==== EXCERPTED DATA ====
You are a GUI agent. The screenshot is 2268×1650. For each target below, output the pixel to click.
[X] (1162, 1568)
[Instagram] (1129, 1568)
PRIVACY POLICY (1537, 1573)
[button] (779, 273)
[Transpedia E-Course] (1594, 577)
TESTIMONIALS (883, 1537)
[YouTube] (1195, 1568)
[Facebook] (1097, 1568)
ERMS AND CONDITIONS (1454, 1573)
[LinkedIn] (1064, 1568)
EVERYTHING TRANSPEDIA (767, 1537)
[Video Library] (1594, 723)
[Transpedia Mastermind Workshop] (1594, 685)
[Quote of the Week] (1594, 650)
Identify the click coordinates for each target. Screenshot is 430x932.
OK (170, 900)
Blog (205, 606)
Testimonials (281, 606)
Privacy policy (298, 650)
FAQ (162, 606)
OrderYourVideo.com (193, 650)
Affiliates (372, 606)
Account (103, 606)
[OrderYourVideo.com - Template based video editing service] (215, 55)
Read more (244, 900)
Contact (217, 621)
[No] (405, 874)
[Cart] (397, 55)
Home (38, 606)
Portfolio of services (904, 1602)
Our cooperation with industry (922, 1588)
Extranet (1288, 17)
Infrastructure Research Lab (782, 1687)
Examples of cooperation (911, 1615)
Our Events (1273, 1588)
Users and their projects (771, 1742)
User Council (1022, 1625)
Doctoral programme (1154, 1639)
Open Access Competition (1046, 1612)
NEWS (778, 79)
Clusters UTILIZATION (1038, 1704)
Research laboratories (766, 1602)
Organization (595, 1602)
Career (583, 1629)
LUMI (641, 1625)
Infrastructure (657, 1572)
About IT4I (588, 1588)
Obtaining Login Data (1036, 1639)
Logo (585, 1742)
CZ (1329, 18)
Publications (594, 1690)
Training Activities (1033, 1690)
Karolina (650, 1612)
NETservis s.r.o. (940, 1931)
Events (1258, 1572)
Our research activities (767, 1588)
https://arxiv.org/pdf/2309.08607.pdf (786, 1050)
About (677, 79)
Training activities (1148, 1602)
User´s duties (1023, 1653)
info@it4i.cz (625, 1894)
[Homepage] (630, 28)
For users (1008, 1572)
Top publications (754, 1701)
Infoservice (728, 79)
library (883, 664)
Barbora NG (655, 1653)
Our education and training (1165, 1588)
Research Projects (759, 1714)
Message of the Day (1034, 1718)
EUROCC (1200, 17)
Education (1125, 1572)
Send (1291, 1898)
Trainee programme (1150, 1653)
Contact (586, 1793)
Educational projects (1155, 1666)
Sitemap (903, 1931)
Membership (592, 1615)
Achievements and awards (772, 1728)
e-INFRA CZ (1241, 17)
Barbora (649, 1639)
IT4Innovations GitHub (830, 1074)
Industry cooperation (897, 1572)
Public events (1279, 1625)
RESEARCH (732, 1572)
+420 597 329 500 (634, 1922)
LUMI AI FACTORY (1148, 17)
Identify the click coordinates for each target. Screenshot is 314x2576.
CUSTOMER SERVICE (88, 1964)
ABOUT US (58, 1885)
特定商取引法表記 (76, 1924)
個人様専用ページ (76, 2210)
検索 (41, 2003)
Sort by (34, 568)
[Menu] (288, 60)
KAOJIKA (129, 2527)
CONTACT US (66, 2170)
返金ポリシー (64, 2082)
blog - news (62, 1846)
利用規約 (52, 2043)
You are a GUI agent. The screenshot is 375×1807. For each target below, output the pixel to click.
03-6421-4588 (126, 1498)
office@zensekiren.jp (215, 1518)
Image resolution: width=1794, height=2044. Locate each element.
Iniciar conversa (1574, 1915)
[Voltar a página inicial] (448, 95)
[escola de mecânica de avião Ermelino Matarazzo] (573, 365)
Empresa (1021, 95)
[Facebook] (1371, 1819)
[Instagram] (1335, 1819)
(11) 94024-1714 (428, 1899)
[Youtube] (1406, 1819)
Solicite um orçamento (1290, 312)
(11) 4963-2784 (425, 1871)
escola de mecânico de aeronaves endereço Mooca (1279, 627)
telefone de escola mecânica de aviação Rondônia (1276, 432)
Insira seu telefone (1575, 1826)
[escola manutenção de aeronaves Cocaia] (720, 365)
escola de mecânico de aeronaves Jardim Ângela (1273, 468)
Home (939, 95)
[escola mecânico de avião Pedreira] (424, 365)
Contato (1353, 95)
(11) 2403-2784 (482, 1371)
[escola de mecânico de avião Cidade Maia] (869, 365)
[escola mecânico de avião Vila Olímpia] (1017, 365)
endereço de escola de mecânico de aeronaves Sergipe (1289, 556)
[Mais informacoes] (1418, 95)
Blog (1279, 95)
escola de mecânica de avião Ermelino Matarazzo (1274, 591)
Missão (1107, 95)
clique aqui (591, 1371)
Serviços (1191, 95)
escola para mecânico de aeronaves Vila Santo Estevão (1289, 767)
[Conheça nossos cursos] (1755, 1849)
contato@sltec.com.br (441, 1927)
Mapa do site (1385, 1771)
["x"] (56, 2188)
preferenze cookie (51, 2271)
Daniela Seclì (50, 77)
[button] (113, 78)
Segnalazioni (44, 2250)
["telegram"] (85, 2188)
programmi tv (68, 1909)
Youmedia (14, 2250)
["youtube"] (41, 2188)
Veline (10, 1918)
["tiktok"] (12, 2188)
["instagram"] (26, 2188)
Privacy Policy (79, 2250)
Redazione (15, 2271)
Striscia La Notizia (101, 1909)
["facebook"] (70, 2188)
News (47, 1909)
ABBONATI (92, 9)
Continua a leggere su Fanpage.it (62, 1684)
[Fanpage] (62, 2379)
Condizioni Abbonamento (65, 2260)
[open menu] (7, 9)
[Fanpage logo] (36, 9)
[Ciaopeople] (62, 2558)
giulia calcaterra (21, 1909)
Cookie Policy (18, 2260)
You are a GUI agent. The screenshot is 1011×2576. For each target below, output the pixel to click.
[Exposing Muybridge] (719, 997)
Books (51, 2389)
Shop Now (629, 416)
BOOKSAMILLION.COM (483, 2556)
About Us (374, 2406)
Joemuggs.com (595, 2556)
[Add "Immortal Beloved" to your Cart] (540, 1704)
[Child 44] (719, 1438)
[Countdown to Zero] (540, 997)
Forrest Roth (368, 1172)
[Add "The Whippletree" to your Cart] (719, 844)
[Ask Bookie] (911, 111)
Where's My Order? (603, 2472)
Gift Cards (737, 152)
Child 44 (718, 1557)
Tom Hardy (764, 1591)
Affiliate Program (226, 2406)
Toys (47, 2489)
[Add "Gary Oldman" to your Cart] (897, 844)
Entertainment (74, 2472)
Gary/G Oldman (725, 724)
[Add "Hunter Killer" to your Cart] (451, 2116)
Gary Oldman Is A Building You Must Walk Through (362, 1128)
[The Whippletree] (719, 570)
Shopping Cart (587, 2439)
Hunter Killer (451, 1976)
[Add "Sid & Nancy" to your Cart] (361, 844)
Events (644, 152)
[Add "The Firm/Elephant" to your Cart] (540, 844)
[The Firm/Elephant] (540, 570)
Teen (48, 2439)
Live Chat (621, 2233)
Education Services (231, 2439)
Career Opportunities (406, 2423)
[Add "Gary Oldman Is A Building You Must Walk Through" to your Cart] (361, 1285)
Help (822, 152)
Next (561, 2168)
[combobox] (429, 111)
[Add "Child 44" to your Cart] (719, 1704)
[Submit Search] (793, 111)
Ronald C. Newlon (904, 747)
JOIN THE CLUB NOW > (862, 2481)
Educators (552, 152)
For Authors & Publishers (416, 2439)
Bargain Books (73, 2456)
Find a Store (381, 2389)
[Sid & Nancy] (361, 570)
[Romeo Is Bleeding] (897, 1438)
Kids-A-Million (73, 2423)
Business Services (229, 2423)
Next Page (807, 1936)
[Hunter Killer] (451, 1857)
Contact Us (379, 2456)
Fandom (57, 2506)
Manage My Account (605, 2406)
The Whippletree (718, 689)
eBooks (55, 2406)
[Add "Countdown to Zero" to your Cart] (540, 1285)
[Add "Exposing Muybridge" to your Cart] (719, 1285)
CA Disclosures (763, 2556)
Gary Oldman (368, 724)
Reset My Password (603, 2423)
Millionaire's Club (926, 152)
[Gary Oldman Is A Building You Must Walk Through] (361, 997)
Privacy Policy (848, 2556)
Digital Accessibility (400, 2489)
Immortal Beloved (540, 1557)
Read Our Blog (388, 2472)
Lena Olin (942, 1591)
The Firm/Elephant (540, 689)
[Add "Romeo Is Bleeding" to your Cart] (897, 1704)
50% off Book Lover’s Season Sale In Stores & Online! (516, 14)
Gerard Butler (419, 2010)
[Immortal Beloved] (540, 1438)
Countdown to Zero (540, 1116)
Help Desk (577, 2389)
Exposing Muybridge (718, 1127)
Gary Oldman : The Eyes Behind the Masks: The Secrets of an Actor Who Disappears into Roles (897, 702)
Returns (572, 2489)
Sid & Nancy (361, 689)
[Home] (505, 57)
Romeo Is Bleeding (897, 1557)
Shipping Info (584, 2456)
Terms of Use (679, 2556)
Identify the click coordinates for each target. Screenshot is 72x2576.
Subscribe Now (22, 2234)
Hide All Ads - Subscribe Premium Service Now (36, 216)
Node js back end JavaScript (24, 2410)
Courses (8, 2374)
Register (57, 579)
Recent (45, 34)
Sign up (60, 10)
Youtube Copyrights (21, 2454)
====
▶ **PROBLEM REQUIREMENTS**: Return only the part of the records above that opens with the line containing "Our Events (1273, 1588)" and closes with the line containing "Career (583, 1629)", ends included.

▶ **SOLUTION TO THIS PROBLEM**:
Our Events (1273, 1588)
Users and their projects (771, 1742)
User Council (1022, 1625)
Doctoral programme (1154, 1639)
Open Access Competition (1046, 1612)
NEWS (778, 79)
Clusters UTILIZATION (1038, 1704)
Research laboratories (766, 1602)
Organization (595, 1602)
Career (583, 1629)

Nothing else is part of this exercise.